[Word and element pointing entries]
------------
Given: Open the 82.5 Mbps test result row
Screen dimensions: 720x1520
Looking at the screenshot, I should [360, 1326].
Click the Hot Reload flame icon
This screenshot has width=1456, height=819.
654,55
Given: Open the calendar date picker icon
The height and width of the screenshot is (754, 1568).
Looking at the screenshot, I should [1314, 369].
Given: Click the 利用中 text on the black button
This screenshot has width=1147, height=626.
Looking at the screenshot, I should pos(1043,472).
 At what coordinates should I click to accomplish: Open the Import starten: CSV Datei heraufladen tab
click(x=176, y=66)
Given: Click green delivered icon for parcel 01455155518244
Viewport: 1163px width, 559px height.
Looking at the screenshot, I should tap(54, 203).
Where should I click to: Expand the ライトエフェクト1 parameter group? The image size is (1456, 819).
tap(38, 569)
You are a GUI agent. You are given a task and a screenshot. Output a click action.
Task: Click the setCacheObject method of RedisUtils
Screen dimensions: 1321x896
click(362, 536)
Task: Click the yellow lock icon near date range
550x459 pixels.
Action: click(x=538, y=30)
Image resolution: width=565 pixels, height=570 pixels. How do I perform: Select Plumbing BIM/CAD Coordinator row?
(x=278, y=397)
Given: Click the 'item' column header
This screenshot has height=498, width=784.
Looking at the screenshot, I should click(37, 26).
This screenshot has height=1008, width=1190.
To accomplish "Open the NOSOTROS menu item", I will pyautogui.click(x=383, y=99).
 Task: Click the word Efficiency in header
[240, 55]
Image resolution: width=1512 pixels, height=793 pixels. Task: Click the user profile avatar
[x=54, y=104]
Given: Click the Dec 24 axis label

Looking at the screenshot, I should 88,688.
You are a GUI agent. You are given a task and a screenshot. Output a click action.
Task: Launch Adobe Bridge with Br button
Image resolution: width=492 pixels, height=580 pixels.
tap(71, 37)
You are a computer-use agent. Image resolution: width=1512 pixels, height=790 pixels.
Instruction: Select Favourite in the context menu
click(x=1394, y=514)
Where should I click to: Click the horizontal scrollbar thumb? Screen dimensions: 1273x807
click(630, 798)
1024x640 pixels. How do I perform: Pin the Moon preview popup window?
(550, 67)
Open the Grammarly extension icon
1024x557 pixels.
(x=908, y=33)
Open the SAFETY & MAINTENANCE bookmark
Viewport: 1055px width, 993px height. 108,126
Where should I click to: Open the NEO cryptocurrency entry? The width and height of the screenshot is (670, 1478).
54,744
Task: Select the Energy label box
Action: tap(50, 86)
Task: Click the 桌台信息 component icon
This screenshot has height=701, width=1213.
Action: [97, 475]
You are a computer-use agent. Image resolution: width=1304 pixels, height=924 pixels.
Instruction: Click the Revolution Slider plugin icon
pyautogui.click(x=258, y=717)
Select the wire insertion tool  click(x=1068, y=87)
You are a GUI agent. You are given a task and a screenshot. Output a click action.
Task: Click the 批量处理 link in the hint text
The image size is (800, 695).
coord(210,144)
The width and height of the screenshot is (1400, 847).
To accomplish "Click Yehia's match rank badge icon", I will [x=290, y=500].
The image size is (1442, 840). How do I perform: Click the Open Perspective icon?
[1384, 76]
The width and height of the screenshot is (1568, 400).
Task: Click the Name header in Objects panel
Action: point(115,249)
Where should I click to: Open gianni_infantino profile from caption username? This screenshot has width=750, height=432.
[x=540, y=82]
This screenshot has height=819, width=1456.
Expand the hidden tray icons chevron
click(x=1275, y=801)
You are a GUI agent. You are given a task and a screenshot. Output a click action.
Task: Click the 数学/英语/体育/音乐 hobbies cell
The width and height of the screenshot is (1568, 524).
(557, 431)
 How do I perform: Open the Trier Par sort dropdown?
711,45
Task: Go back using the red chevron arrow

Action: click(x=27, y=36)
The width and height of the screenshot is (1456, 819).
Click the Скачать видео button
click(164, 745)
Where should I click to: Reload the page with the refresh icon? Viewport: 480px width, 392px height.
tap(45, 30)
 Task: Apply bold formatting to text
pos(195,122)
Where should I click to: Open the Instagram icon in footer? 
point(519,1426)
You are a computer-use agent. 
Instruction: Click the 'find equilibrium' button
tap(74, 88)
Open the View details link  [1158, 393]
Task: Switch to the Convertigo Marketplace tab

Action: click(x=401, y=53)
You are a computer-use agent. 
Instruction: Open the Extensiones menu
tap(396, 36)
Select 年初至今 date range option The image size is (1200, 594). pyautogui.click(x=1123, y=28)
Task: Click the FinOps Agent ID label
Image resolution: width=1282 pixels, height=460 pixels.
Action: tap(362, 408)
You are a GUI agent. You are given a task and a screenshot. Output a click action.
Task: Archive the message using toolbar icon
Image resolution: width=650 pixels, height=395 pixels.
------------
GIVEN TASK: Copy out the rows above, substituting "interface agent" for every "GUI agent" and leaving everything else unchanged.

OUTPUT OF THE TASK:
Given: Open the 82.5 Mbps test result row
Screen dimensions: 720x1520
Looking at the screenshot, I should [360, 1326].
Click the Hot Reload flame icon
This screenshot has width=1456, height=819.
654,55
Given: Open the calendar date picker icon
The height and width of the screenshot is (754, 1568).
Looking at the screenshot, I should [1314, 369].
Given: Click the 利用中 text on the black button
This screenshot has width=1147, height=626.
Looking at the screenshot, I should pos(1043,472).
 At what coordinates should I click to accomplish: Open the Import starten: CSV Datei heraufladen tab
click(x=176, y=66)
Given: Click green delivered icon for parcel 01455155518244
Viewport: 1163px width, 559px height.
Looking at the screenshot, I should tap(54, 203).
Where should I click to: Expand the ライトエフェクト1 parameter group? The image size is (1456, 819).
tap(38, 569)
You are a interface agent. You are given a task and a screenshot. Output a click action.
Task: Click the setCacheObject method of RedisUtils
Screen dimensions: 1321x896
click(362, 536)
Task: Click the yellow lock icon near date range
550x459 pixels.
Action: click(x=538, y=30)
Image resolution: width=565 pixels, height=570 pixels. How do I perform: Select Plumbing BIM/CAD Coordinator row?
(x=278, y=397)
Given: Click the 'item' column header
This screenshot has height=498, width=784.
Looking at the screenshot, I should click(37, 26).
This screenshot has height=1008, width=1190.
To accomplish "Open the NOSOTROS menu item", I will pyautogui.click(x=383, y=99).
 Task: Click the word Efficiency in header
[240, 55]
Image resolution: width=1512 pixels, height=793 pixels. Task: Click the user profile avatar
[x=54, y=104]
Given: Click the Dec 24 axis label

Looking at the screenshot, I should 88,688.
You are a interface agent. You are given a task and a screenshot. Output a click action.
Task: Launch Adobe Bridge with Br button
Image resolution: width=492 pixels, height=580 pixels.
tap(71, 37)
You are a computer-use agent. Image resolution: width=1512 pixels, height=790 pixels.
Instruction: Select Favourite in the context menu
click(x=1394, y=514)
Where should I click to: Click the horizontal scrollbar thumb? Screen dimensions: 1273x807
click(630, 798)
1024x640 pixels. How do I perform: Pin the Moon preview popup window?
(550, 67)
Open the Grammarly extension icon
1024x557 pixels.
(x=908, y=33)
Open the SAFETY & MAINTENANCE bookmark
Viewport: 1055px width, 993px height. 108,126
Where should I click to: Open the NEO cryptocurrency entry? The width and height of the screenshot is (670, 1478).
54,744
Task: Select the Energy label box
Action: tap(50, 86)
Task: Click the 桌台信息 component icon
This screenshot has height=701, width=1213.
Action: [97, 475]
You are a computer-use agent. Image resolution: width=1304 pixels, height=924 pixels.
Instruction: Click the Revolution Slider plugin icon
pyautogui.click(x=258, y=717)
Select the wire insertion tool  click(x=1068, y=87)
You are a interface agent. You are given a task and a screenshot. Output a click action.
Task: Click the 批量处理 link in the hint text
The image size is (800, 695).
coord(210,144)
The width and height of the screenshot is (1400, 847).
To accomplish "Click Yehia's match rank badge icon", I will [x=290, y=500].
The image size is (1442, 840). How do I perform: Click the Open Perspective icon?
[1384, 76]
The width and height of the screenshot is (1568, 400).
Task: Click the Name header in Objects panel
Action: point(115,249)
Where should I click to: Open gianni_infantino profile from caption username? This screenshot has width=750, height=432.
[x=540, y=82]
This screenshot has height=819, width=1456.
Expand the hidden tray icons chevron
click(x=1275, y=801)
You are a interface agent. You are given a task and a screenshot. Output a click action.
Task: Click the 数学/英语/体育/音乐 hobbies cell
The width and height of the screenshot is (1568, 524).
(557, 431)
 How do I perform: Open the Trier Par sort dropdown?
711,45
Task: Go back using the red chevron arrow

Action: click(x=27, y=36)
The width and height of the screenshot is (1456, 819).
Click the Скачать видео button
click(164, 745)
Where should I click to: Reload the page with the refresh icon? Viewport: 480px width, 392px height.
tap(45, 30)
 Task: Apply bold formatting to text
pos(195,122)
Where should I click to: Open the Instagram icon in footer? 
point(519,1426)
You are a computer-use agent. 
Instruction: Click the 'find equilibrium' button
tap(74, 88)
Open the View details link  [1158, 393]
Task: Switch to the Convertigo Marketplace tab

Action: click(x=401, y=53)
You are a computer-use agent. 
Instruction: Open the Extensiones menu
tap(396, 36)
Select 年初至今 date range option The image size is (1200, 594). pyautogui.click(x=1123, y=28)
Task: Click the FinOps Agent ID label
Image resolution: width=1282 pixels, height=460 pixels.
Action: tap(362, 408)
You are a interface agent. You are given a task and a screenshot. Output a click action.
Task: Archive the message using toolbar icon
Image resolution: width=650 pixels, height=395 pixels.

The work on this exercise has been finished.